>>>>>

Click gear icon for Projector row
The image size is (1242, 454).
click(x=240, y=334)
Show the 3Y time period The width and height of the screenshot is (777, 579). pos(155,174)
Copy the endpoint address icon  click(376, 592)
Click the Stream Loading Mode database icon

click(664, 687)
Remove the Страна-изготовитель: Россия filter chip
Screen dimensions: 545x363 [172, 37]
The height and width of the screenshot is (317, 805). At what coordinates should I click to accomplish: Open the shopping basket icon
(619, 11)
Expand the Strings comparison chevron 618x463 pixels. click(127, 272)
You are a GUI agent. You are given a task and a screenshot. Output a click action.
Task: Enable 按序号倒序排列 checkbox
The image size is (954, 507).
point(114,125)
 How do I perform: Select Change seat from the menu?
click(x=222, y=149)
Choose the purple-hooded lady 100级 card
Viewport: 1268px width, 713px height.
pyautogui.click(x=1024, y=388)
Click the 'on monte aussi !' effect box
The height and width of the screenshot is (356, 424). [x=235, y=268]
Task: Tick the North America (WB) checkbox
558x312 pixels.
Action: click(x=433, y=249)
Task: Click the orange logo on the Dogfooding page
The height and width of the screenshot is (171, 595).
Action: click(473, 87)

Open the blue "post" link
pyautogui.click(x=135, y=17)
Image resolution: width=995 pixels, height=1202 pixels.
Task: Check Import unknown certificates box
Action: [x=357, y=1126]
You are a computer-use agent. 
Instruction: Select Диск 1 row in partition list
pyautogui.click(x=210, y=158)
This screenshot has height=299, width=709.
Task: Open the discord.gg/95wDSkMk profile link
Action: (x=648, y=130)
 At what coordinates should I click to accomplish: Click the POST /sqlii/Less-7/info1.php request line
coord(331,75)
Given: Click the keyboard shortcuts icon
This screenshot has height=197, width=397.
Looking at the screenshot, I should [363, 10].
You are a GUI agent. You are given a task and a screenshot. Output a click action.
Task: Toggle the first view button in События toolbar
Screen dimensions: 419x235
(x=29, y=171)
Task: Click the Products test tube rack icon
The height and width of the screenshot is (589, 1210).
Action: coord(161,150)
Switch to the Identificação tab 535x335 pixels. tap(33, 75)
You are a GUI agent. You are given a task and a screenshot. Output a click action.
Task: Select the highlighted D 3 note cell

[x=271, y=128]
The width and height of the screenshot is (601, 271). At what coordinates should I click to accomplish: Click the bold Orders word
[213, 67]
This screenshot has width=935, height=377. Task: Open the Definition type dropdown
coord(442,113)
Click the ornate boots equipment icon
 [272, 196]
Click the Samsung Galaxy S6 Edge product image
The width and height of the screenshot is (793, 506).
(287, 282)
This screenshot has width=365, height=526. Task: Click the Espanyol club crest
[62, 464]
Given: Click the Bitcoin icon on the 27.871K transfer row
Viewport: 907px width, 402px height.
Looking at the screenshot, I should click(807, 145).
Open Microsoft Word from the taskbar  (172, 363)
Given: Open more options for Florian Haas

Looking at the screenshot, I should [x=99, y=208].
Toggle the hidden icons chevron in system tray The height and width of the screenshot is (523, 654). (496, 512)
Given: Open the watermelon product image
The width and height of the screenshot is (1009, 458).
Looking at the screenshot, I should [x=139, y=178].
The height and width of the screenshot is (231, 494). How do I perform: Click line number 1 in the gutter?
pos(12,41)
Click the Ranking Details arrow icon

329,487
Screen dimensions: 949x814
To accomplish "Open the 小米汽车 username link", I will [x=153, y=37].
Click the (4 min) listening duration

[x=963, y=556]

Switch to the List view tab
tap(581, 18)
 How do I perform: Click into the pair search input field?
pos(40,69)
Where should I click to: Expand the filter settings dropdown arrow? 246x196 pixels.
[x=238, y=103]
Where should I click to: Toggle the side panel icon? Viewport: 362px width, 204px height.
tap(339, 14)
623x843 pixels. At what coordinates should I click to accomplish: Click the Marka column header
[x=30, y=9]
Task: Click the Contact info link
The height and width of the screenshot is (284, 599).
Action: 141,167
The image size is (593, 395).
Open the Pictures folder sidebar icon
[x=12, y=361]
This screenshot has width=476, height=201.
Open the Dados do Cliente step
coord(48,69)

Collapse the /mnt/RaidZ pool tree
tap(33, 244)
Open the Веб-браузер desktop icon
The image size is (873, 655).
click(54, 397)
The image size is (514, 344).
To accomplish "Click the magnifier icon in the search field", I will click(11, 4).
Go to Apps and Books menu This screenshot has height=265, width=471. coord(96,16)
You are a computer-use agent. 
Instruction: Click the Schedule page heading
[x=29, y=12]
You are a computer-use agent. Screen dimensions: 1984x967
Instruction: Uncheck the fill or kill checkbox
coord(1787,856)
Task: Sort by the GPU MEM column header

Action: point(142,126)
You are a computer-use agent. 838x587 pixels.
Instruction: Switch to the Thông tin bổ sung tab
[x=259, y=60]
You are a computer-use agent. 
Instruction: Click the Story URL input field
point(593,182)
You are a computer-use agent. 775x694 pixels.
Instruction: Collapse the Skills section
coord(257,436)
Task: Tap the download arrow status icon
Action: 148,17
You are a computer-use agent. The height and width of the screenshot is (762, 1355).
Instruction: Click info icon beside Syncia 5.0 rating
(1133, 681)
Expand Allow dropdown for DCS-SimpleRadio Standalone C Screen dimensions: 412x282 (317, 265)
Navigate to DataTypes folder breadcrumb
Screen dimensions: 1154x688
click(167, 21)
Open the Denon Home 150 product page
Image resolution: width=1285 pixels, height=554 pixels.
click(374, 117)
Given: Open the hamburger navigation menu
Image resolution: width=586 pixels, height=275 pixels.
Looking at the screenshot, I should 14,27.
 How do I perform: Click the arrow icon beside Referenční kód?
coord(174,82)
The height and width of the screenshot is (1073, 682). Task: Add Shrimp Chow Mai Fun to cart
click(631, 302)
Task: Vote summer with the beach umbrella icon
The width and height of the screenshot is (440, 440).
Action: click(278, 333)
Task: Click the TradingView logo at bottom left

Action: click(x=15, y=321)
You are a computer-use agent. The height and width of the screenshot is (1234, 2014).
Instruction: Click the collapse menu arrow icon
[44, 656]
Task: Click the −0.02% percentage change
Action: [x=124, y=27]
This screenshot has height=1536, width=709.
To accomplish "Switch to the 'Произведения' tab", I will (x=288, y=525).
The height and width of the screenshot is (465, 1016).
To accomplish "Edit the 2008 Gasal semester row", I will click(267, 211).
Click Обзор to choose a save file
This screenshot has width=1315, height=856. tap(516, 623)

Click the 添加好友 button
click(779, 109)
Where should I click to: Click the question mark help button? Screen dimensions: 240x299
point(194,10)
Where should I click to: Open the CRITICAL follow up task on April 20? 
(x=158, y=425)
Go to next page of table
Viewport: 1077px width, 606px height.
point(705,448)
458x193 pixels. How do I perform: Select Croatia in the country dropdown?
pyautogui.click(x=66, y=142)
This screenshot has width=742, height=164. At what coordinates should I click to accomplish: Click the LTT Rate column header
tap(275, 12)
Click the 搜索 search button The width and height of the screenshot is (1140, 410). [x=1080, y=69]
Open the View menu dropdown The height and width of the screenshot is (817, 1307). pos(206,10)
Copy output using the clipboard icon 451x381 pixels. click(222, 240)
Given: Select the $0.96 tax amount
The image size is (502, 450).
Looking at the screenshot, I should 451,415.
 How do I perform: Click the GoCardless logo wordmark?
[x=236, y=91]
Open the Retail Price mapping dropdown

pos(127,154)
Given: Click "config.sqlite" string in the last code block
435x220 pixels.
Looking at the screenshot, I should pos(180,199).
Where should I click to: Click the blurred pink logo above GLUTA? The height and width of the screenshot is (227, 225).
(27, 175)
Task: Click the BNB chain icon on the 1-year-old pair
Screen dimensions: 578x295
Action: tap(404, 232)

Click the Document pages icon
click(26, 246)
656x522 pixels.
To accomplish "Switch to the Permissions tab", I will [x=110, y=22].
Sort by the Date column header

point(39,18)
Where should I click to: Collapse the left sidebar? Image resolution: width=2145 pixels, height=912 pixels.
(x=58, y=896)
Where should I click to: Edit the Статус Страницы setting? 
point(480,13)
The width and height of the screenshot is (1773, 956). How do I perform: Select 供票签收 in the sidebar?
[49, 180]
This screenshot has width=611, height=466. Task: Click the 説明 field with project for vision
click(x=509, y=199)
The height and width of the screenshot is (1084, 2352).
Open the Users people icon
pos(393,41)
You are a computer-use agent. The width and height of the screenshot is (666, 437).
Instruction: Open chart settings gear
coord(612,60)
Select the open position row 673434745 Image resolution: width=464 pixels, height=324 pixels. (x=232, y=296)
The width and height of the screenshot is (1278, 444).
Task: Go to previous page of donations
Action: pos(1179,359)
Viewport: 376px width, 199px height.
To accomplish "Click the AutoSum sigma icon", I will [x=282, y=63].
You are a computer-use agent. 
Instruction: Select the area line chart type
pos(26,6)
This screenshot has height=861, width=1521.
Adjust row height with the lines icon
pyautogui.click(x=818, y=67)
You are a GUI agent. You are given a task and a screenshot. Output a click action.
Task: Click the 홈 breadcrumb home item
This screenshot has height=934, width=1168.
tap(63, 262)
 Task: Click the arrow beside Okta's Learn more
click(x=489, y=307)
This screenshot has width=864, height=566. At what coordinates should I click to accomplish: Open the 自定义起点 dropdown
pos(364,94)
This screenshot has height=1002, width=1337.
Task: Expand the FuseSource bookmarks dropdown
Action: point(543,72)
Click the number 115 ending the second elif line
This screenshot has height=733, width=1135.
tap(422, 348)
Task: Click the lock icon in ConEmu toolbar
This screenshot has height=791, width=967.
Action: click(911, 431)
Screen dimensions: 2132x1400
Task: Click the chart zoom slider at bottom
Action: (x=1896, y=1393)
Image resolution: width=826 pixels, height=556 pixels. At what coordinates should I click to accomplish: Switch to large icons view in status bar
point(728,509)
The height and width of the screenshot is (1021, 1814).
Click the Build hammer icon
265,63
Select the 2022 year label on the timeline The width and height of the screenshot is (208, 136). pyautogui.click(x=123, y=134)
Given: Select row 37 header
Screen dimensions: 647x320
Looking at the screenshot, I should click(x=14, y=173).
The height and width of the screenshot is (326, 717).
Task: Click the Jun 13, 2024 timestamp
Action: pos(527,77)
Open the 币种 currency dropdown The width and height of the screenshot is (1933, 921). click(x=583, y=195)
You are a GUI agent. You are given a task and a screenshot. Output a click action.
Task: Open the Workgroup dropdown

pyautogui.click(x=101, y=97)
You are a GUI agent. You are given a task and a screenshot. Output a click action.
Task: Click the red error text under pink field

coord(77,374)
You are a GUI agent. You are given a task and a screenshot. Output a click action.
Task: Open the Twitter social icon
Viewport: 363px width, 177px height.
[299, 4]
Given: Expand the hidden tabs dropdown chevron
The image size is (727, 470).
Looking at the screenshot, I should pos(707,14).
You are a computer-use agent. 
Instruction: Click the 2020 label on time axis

<<<<<

**EXERCISE DESCRIPTION:**
Please list every line in the items above that contains the word "header".

**TASK RESULT:**
623x843 pixels. At what coordinates should I click to accomplish: Click the Marka column header
Task: Sort by the GPU MEM column header
This screenshot has width=742, height=164. At what coordinates should I click to accomplish: Click the LTT Rate column header
Sort by the Date column header
Given: Select row 37 header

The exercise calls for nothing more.